The issue is also that decisions made by previous governments to try to reconcile the region with its past mean “we are not on an even playing field with any other kind of crime,” he said.
“There is no consensus on this, not just between the political parties but in society,” Lewis said in an interview on Monday.
“Some people want justice. There is a point at which we as the government need to own the very difficult and, for many, painful reality, and be honest at what is achievable,” he said.
More than 3,500 people were killed in the Northern Ireland conflict. Johnston’s father, David, and a colleague were shot at point-blank range in the back of the head late one morning in 1997, a year before the Good Friday Agreement that largely brought an end to the sectarian violence. An Irish Republican Army (IRA) brigade admitted responsibility, media reports said at the time.
Anthony O’Reilly also wants justice, “if it can be got,” he said.
Nobody has ever been charged with the murder of his 15-year-old sister, Geraldine, in Belturbet in 1972. She was killed in a takeaway shop in the town when a car bomb thought to have been planted by loyalist terrorists exploded.
“She ran in to get a bag of chips, and while I was parked up, the bomb was the other side of the road,” he said. “It exploded and I didn’t know what had happened. I thought I was asleep and dreaming. When I came to a minute or so later, the car on front of me was on fire and the car behind me was on fire, and there was rubble everywhere. I went toward the chipper and called out for Geraldine and there was no answer.”
The British government revised its original proposal for the bill, which would have ended all prosecutions from the 30-year conflict, an effective amnesty.
While the adjustment to the proposed legislation was welcomed by some, others, including the human rights group Amnesty International, described the plans as a “sinister denial of rights” and a “worrying interference in the rule of law.”
That sentiment was echoed by some of the victims’ relatives.
“There is limited to no support from victims and survivors for any bill which amounts to ‘amnesty by stealth,’” Innocent Victims United spokesman Kenny Donaldson said. “We do not subscribe to trite phrases such as ‘victim-centered process.’ We must have a justice-centered process.”

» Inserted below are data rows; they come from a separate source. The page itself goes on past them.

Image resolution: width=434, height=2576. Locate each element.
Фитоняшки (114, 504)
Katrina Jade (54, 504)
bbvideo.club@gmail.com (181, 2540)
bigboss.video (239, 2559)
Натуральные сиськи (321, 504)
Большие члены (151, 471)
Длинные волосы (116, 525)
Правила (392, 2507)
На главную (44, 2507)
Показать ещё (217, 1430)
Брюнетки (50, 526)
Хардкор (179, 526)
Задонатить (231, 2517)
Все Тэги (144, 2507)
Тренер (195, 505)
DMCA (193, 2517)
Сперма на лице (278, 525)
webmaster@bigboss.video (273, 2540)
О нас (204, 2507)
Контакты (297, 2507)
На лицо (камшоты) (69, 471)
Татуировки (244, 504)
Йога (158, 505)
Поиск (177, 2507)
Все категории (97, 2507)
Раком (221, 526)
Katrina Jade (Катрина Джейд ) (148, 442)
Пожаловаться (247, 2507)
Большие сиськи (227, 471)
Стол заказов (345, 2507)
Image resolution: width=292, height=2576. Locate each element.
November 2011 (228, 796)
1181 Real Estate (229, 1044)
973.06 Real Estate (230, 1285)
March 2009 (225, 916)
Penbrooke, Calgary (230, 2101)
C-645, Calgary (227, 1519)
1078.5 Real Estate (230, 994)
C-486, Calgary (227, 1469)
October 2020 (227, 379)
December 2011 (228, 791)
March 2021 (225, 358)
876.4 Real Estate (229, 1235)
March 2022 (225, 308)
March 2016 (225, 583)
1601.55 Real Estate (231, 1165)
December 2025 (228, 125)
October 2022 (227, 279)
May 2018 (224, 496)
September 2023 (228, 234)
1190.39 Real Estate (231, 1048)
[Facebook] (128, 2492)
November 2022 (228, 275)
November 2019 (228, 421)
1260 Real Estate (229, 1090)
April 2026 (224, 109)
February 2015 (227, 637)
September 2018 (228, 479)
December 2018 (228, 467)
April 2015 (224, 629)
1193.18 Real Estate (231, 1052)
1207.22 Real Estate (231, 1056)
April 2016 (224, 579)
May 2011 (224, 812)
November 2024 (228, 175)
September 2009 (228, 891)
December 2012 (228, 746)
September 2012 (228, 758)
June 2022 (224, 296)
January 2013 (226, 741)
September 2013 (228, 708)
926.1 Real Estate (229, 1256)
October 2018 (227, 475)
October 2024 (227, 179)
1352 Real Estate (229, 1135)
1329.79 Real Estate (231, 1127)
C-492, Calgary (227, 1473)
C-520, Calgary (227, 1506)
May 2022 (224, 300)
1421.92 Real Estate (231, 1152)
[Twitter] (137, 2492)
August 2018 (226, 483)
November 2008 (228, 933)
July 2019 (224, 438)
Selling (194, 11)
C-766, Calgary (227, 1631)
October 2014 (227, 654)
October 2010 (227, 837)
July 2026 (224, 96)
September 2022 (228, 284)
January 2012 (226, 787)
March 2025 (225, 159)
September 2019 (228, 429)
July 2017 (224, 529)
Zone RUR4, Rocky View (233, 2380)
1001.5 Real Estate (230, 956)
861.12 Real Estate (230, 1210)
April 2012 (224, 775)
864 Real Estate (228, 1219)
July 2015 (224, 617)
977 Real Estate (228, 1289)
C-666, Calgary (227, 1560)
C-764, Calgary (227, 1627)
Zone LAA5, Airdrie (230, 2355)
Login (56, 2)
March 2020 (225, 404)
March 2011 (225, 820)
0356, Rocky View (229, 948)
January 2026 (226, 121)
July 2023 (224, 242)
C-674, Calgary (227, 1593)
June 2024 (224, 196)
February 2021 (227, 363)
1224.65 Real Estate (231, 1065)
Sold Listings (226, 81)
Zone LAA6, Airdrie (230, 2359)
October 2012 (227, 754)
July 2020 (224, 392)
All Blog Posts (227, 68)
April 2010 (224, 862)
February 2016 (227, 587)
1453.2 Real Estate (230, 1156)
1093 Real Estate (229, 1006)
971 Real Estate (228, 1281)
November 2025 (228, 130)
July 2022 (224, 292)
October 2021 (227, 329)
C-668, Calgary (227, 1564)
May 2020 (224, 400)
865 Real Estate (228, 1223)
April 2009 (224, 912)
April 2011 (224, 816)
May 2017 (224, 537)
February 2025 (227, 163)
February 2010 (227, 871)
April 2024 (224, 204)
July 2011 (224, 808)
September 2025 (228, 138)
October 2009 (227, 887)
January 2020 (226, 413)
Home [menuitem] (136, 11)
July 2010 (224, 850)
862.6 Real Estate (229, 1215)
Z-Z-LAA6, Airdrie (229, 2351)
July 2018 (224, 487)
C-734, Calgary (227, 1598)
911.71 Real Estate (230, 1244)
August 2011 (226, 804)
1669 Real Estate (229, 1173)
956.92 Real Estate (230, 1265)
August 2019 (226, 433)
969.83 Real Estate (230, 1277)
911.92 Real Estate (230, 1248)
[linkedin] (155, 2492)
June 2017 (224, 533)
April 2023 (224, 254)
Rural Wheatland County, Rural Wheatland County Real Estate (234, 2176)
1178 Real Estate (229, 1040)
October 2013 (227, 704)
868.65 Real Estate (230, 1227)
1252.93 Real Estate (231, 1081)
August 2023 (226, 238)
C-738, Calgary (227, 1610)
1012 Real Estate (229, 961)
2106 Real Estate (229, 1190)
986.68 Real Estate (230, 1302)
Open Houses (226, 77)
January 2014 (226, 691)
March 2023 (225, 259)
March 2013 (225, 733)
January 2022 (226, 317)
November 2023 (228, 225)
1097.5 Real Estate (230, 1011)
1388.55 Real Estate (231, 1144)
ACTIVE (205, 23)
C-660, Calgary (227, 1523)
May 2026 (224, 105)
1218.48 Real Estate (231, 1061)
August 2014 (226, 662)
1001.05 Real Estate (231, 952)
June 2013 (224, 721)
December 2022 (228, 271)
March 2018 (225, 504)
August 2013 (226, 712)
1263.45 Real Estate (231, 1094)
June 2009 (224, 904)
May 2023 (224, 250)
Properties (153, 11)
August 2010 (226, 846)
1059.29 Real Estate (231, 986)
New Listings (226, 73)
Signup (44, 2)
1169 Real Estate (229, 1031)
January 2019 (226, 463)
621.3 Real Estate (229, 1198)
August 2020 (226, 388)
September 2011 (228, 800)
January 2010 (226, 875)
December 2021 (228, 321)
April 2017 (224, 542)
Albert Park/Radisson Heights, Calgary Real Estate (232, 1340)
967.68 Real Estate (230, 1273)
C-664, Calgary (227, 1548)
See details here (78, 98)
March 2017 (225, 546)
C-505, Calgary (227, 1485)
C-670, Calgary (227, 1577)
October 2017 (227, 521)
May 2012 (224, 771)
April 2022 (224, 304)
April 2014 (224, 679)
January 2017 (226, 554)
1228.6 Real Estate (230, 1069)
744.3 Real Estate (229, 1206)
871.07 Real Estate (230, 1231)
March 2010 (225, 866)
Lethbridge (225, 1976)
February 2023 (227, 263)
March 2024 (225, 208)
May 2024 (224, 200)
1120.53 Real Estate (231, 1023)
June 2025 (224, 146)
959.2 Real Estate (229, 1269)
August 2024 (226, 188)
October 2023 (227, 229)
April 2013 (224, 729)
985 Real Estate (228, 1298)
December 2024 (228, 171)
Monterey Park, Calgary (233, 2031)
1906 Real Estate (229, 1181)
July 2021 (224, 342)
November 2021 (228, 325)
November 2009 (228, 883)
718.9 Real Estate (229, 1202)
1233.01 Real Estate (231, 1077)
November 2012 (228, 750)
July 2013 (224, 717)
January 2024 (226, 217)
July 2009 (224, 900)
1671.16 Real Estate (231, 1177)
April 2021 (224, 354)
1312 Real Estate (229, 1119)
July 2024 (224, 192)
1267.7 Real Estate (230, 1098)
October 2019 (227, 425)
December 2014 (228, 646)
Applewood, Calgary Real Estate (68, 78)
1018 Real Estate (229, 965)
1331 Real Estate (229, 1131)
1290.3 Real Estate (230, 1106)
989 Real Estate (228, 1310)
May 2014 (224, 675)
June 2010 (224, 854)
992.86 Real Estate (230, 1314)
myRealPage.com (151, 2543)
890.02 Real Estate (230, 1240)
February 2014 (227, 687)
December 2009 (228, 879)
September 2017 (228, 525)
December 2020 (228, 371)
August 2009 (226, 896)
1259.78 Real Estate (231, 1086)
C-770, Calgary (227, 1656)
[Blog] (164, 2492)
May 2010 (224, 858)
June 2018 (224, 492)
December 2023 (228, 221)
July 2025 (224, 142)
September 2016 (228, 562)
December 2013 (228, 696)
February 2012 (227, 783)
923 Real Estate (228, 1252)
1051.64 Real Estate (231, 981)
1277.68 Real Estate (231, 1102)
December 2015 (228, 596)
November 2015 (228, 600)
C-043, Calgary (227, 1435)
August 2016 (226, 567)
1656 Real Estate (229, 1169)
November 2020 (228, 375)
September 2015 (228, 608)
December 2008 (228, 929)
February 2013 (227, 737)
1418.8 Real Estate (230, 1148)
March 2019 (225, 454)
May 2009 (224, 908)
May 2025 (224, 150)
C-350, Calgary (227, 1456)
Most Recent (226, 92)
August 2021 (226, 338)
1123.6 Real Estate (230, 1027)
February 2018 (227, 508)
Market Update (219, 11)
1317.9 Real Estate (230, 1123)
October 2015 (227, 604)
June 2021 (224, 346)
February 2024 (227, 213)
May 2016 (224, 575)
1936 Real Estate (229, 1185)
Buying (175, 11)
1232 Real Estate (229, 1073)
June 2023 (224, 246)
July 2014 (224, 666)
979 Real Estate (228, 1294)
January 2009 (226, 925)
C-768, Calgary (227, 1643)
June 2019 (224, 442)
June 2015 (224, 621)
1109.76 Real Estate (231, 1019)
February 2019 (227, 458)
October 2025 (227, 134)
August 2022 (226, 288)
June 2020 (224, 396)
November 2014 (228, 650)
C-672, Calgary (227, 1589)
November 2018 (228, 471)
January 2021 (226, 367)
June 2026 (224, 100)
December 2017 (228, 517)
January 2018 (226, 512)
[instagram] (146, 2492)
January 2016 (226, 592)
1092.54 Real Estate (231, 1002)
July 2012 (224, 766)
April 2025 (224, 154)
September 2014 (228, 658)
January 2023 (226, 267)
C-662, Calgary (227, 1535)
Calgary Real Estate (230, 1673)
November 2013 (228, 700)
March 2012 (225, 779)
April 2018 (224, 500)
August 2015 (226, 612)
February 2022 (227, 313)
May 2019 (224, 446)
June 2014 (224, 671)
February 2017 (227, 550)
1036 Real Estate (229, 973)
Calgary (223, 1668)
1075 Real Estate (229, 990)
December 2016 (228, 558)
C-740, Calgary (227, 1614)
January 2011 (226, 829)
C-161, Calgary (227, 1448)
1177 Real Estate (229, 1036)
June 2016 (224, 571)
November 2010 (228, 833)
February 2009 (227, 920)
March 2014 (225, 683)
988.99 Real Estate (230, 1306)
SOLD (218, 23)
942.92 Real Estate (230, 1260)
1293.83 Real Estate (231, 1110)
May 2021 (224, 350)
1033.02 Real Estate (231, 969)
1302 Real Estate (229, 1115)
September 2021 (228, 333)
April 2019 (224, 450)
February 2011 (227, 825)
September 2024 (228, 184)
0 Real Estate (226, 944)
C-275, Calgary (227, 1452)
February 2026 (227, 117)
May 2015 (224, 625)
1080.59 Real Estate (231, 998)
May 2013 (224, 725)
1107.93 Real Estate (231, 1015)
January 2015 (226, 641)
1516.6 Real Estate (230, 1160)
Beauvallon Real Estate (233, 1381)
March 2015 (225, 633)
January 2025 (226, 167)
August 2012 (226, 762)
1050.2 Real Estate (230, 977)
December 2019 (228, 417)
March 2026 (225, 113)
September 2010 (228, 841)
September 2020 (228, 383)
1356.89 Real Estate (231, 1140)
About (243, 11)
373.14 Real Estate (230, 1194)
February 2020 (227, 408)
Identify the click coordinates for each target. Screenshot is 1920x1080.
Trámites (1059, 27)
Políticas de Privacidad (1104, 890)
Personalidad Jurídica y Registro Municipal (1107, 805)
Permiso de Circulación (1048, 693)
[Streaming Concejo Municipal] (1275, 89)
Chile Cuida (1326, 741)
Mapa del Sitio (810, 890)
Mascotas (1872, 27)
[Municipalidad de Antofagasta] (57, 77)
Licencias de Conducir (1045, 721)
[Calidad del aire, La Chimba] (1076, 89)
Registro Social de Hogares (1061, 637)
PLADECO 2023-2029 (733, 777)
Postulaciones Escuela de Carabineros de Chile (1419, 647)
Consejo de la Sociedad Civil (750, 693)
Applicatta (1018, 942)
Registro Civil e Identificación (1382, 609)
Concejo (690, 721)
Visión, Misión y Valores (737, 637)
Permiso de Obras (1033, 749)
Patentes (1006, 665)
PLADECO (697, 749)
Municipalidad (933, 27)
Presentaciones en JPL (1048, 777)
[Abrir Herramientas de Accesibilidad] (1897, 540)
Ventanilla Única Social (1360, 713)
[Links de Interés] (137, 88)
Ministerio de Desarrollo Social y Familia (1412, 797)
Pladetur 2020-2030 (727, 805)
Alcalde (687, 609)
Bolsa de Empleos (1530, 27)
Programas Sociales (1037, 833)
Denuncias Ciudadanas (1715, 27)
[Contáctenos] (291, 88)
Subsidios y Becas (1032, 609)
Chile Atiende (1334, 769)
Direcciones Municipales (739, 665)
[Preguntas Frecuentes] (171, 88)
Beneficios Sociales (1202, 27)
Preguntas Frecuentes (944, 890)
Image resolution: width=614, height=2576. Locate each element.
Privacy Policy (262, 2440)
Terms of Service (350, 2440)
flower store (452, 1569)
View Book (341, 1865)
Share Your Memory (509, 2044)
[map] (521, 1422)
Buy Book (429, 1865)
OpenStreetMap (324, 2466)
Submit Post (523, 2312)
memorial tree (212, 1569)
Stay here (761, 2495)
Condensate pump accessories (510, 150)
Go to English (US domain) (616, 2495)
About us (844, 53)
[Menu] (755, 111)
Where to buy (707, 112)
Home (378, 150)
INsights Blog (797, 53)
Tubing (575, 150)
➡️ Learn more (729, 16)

Lewis, who is also a lawyer, said that the number of viable criminal trials is diminishing with time because more than two-thirds of deaths from the Troubles occurred more than 40 years ago.
For Margaret Veitch in the town of Enniskillen, like Johnston, it is also a question of selective justice. Her parents were two of 11 people killed when the IRA planted a bomb on Remembrance Day in November 1987.
The terrorist group later said it had planned to target British soldiers. The families of the victims in Enniskillen have a right to an inquiry, Veitch said.
Veitch cited the 12-year, £195 million (US$246 million) probe into “Bloody Sunday,” when a demonstration by Catholic civil rights supporters in 1972 turned violent when British paratroopers opened fire. Thirteen people were killed. The public inquiry, which concluded in 2010, was the longest and most expensive in UK history.
“Have I not the right for a murder investigation? Why are we treated different from a murder in London?” she asked. “Don’t ever take that away from us — that there is a glimmer of hope.”